Kefir: My New Obsession
Okay, today I’m sorta coming out of left field compared to what I usually do. Namely, it’s because I have writing ADD and sometimes it’s just hard to come up with unique content on a daily basis. Additionally, I wanted to challenge myself, and see if I could squeeze in a Jack Bauer joke somehow (keep reading, it’s coming). But most of all, I just wanted to quickly share with everyone my latest discovery: kefir.
About two weeks ago, I was chatting with one of our clients at the facility, Roman. I don’t know how we got on the topic, but we started discussing popular foods people use to try to put on weight. Being from Russia, Roman immediately suggested kefir, which piqued my interest because I had never heard of it before.
Tony: ka-fear, you said?
Roman: No, no, no. KEE-fur.

_RECORDED DATA_:
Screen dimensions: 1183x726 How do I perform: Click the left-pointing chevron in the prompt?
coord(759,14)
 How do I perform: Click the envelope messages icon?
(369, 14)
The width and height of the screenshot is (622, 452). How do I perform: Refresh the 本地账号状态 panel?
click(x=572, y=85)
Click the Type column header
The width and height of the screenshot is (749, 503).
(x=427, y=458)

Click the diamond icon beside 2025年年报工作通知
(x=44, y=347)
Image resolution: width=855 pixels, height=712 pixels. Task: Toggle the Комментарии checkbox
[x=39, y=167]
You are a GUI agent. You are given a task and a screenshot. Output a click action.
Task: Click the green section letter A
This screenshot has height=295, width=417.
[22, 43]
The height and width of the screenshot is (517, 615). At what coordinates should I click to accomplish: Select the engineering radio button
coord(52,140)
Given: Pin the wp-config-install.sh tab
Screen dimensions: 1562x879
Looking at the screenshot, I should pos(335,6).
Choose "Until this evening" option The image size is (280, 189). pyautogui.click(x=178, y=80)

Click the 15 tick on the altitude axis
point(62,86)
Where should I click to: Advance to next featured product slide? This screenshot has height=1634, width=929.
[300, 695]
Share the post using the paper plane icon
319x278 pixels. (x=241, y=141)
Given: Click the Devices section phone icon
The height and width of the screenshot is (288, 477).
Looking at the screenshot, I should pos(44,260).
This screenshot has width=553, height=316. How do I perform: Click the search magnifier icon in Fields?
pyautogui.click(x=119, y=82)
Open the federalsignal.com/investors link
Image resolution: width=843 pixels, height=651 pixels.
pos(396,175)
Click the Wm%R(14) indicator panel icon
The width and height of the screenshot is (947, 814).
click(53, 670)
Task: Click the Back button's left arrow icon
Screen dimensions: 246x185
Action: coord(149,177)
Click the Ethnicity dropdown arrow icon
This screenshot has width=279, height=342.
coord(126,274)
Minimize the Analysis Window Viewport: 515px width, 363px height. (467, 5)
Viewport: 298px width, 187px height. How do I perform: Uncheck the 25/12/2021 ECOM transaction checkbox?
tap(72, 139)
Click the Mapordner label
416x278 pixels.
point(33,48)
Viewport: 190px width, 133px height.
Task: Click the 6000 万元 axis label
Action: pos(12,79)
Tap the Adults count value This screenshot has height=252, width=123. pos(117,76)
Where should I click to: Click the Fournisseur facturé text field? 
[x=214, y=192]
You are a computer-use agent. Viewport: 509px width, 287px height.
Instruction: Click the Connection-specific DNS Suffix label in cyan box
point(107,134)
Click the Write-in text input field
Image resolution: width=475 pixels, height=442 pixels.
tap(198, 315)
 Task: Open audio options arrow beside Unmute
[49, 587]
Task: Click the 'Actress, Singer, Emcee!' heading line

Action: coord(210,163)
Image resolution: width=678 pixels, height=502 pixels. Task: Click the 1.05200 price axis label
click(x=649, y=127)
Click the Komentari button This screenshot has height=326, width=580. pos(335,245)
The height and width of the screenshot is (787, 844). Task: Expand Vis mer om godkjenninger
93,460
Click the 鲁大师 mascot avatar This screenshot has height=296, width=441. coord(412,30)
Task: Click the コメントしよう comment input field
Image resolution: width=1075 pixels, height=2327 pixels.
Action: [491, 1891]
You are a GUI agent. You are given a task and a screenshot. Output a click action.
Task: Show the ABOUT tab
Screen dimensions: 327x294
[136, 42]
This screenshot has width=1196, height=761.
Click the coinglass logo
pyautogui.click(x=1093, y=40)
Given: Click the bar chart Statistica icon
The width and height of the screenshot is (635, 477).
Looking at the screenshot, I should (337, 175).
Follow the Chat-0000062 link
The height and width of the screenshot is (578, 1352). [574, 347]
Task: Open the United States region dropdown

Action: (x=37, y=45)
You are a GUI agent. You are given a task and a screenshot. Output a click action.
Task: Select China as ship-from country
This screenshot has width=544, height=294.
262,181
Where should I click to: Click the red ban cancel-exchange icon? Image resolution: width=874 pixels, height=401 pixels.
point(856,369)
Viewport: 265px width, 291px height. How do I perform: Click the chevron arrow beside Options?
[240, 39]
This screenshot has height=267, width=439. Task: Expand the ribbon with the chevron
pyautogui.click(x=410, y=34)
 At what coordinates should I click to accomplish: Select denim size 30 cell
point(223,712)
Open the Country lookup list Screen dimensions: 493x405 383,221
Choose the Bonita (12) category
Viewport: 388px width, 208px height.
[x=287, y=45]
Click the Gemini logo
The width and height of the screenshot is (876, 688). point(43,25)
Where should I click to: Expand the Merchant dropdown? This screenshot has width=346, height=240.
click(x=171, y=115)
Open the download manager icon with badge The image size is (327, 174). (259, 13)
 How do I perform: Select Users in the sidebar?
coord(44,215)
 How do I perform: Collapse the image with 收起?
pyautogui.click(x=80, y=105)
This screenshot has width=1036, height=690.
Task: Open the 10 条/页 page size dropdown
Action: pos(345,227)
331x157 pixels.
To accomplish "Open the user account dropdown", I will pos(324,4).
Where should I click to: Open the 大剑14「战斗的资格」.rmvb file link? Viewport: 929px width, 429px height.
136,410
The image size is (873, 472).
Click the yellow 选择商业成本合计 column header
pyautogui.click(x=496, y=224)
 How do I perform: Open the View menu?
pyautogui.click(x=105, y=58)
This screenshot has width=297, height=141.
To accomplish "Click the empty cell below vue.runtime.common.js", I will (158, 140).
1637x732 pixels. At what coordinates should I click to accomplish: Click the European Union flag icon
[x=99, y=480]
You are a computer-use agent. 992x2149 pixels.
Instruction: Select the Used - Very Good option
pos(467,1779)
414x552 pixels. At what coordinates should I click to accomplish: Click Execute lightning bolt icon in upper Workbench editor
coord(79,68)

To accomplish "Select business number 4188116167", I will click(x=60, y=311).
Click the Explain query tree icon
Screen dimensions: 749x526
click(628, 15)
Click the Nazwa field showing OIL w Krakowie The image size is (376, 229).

_EXERCISES_:
1. In the kefir post, what country is the client Roman from?
2. Explain the writer's stated reasons, given in the kefir post, for writing about a topic that differs from the usual content.
3. Write the next part of the post about kefir, picking up after its final line.

_TASK ANSWERS_:
1. Russia.

2. The writer has "writing ADD" and finds it hard to produce unique content every day. The writer also wanted a challenge and hoped to work in a Jack Bauer joke, but above all wanted to share a recent discovery: kefir.

3.
Tony: Ohhhhh, you mean Kiefer. As in Kiefer Sutherland. As in Jack Bauer, the barrel chested freedom fighter from the show 24.
You ever watch it?
Roman: No, not really.
Tony: Well, just so you know, Jack Bauer played Russian Roulette with a fully loaded gun……and won.
Roman: Seriously, I don’t care.
Tony: Or how about this: 1.5 billion Russians are angry with Jack Bauer. Sounds like a fair fight.
Hahahahahahahaa. Get it? It’s like a play on all those Chuck Norris jokes people say, but using Jack Bauer instead.
Roman (in an Ivan Drago voice): I must break you.
Okay, that’s not quite how the conversation went, but needless to say, that was an awesome Jack Bauer reference! And, I even threw in a Rocky IV reference, too!
So, what the heck is kefir anyways? Essentially it’s fermented cow, goat, or sheep’s milk that’s been inoculated with kefir grains. The grains themselves are a combination of bacteria and yeasts that form a complex and HIGHLY variable community that, when placed in milk and left for a day (or two), yields a slightly sour, carbonated beverage that resembles liquid yogurt.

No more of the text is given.